Herschel Savage (born Harvey Cohen on November 25, 1952) is an American former pornographic actor, director and stage actor who has appeared in over 1,000 adult films. In 2002, AVN ranked him 46th on their list of The Top 50 Porn Stars of All Time. He has also been inducted into the AVN and XRCO Halls of Fame.

Early life
Savage was born to Russian-Jewish parents on November 25, 1952 in New York City. His mother battled with obsessive-compulsive disorder. Growing up, he attended a Conservative synagogue. Savage saw his first adult film The Nun's Bad Habit at a movie theater in Times Square.

Savage began studying acting under Broadway theatre actress Uta Hagen and renowned acting teacher Stella Adler. Savage initially sought a mainstream stage and screen career. However, he became disillusioned by the constant auditioning and competition for roles. He also worked for an exercise company.

Career

Savage was introduced to the adult film industry via the actor R. Bolla in 1976, He went on to become one of the biggest stars of the "Golden Age of Porn" in the 1970s and 1980s. Savage appeared in the 1978 classic Debbie Does Dallas, for which he was paid about $150 a day. The film was a financial success, becoming one of the top five highest grossing adult films of all time.   Some of the other films he has appeared in include Expose Me Now, Bodies in Heat, and Rambone Does Hollywood. He created the stage name "Herschel Savage" with adult actor Jamie Gillis in an attempt to combine a 'nerdy Jewish identity' with that of a stud.
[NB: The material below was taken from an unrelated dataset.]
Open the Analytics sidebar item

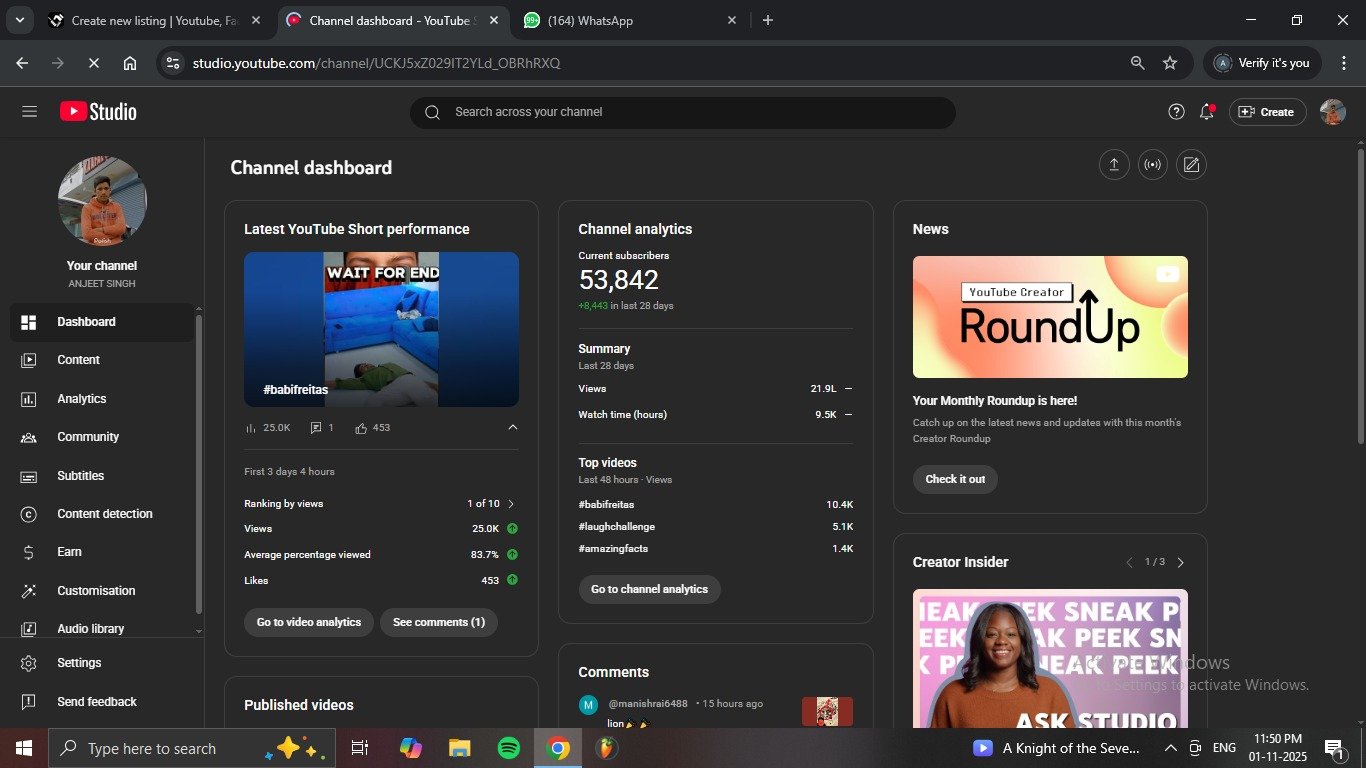point(81,399)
During the mid-1980s, Savage helped to organize sex workers in San Francisco to fight for better wages. The initiative was ultimately abandoned after production studios threatened to blacklist performers. In 1986, Savage appeared in a cameo for the neo-noir crime film 52 Pick-Up starring Roy Scheider and Ann-Margret. He was credited as "Harvey Cowen". In 1988, Savage was inducted into the XRCO Hall of Fame. That same year, he left pornography to work in sales and video distribution. He returned to performing in 1997.

Savage appeared as a guest during the fifth season of the NBC sitcom Just Shoot Me, which aired on February 1, 2001. In 2003, he performed a stand-up routine on an episode of the reality television series Family Business. Savage portrayed a detective in the 2008 parody film The Texas Vibrator Massacre. He appeared alongside other adult performers in the documentary series After Porn Ends 3 in 2018. To date, Savage has appeared in more than 1000 adult films. He has also been inducted into the AVN Hall of Fame.

Stage
Savage performed under the name "Max Cohen" in a 2006 production of Neil Simon's The Prisoner of Second Avenue. In January 2013, he portrayed pornographic film director Gerard Damiano in the Los Angeles production of The Deep Throat Sex Scandal, a play described as the "theatrical telling of the back story of 
Deep Throat." His performance drew positive reviews. Writing for The Los Angeles Times, Charlotte Stoudt called Savage's portrayal of Damiano "surprisingly cogent". Myron Meisel from The Hollywood Reporter remarked that he "engenders endearing empathy as the amiably deluded director Damiano." Steven Leigh Morris from LA Weekly deemed his performance "dramatic comedy terra firma". Savage credited the play with "renewing [his] love for performing on stage."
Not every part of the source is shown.